Chat is the “helloworld” application of web-2.0 and a simple WebSocket chat room is included with the jetty-7 which now supports WebSockets. The source of the simple chat can be seen in svn for the client-side and server-side.

The key part of the client-side is to establish a WebSocket connection:

join: function(name) {
   this._username=name;
   var location = document.location.toString()
       .replace('http:','ws:');
   this._ws=new WebSocket(location);
   this._ws.onopen=this._onopen;
   this._ws.onmessage=this._onmessage;
   this._ws.onclose=this._onclose;
},

It is then possible for the client to send a chat message to the server:

_send: function(user,message){
   user=user.replace(':','_');
   if (this._ws)
       this._ws.send(user+':'+message);
},

and to receive a chat message from the server and to display it:

_onmessage: function(m) {
   if (m.data){
       var c=m.data.indexOf(':');
       var from=m.data.substring(0,c)
           .replace('<','<')
           .replace('>','>');
       var text=m.data.substring(c+1)
           .replace('<','<')
           .replace('>','>');
       var chat=$('chat');
       var spanFrom = document.createElement('span');
       spanFrom.className='from';
       spanFrom.innerHTML=from+': ';
       var spanText = document.createElement('span');
       spanText.className='text';
       spanText.innerHTML=text;
       var lineBreak = document.createElement('br');
       chat.appendChild(spanFrom);
       chat.appendChild(spanText);
       chat.appendChild(lineBreak);
       chat.scrollTop = chat.scrollHeight - chat.clientHeight;
  }
},

For the server-side, we simply accept incoming connections as members:

public void onConnect(Connection connection)
{
    _connection=connection;
    _members.add(this);
}

and then for all messages received, we send them to all members:

public void onMessage(byte frame, String data){
   for (ChatWebSocket member : _members){
   try{
       member._connection.sendMessage(data);
   }
   catch(IOException e){
       Log.warn(e);
   }
 }
}

So we are done, right? We have a working chat room – let’s deploy it and we’ll be the next Google GChat!! Unfortunately, reality is not that simple and this chat room is a long way short of the kinds of functionality that you expect from a chat room – even a simple one.

Not So Simple Chat

On Close?

With a chat room, the standard use-case is that once you establish your presence in the room and it remains until you explicitly leave the room. In the context of webchat, that means that you can send receive a chat message until you close the browser or navigate away from the page. Unfortunately the simple chat example does not implement this semantic because the WebSocket protocol allows for an idle timeout of the connection. So if nothing is said in the chat room for a short while then the WebSocket connection will be closed, either by the client, the server or even an intermediary. The application will be notified of this event by the onClose method being called.

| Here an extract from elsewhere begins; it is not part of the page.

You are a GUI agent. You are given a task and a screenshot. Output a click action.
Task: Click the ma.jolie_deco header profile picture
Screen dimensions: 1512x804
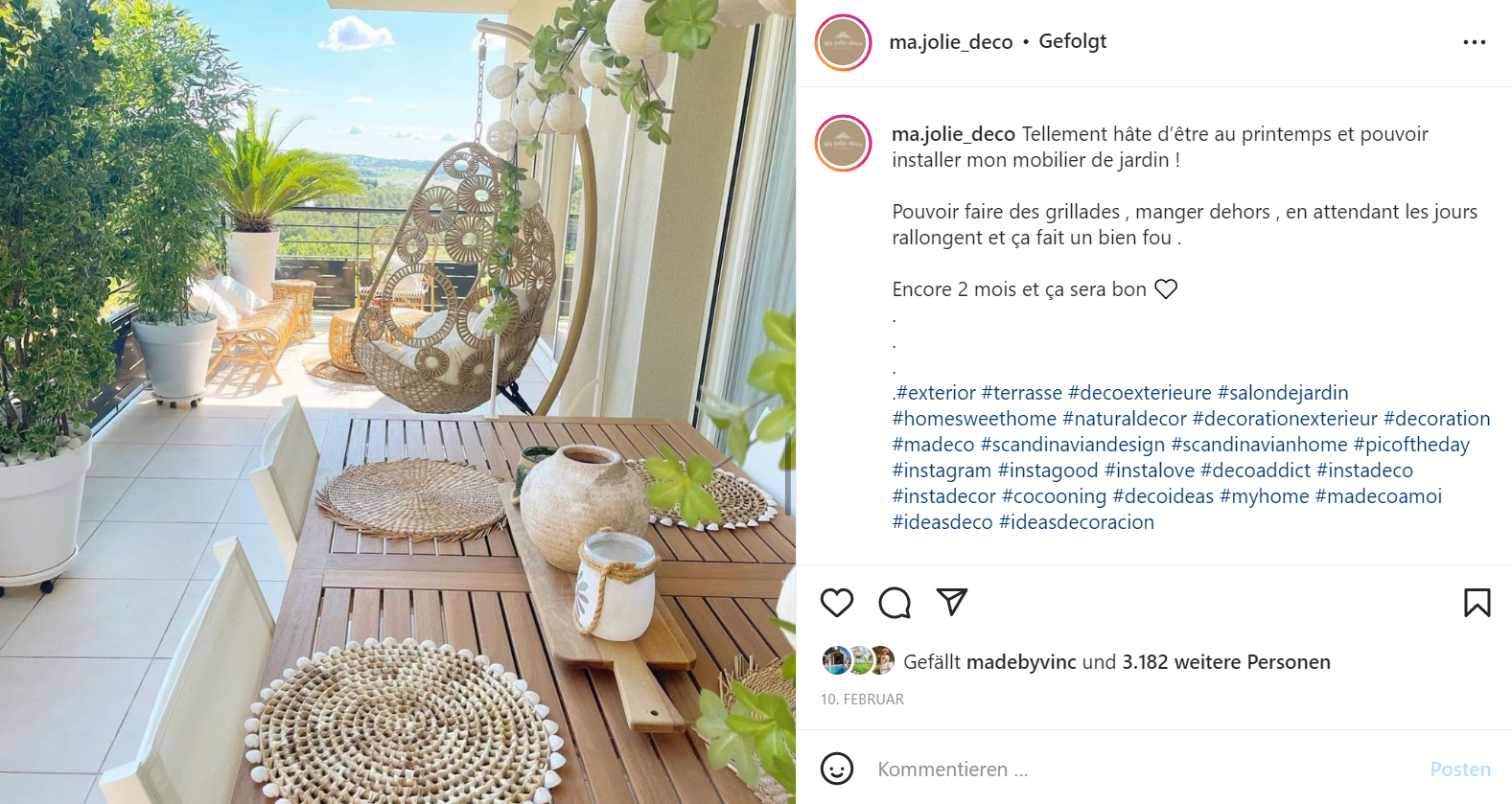point(843,42)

So how should the chat room handle onClose? The obvious thing to do is for the client to simply call join again and open a new connection back to the server:

_onclose: function() {
   this._ws=null;
   this.join(this.username);
}

This indeed maintains the user’s presence in the chat room, but is far from an ideal solution since every few idle minutes the user will leave the room and rejoin. For the short period between connections, they will miss any messages sent and will not be able to send any chat
themselves.

Keep-Alives

In order to maintain presence, the chat application can send keep-alive messages on the WebSocket to prevent it from being closed due to an idle timeout. However, the application has no idea at all about what the idle timeouts are, so it will have to pick some arbitrary frequent period (e.g. 30s) to send keep-alives and hope that is less than any idle timeout on the path (more or less as long-polling does now).

Ideally a future version of WebSocket will support timeout discovery, so it can either tell the application the period for keep-alive messages or it could even send the keep-alives on behalf of the application.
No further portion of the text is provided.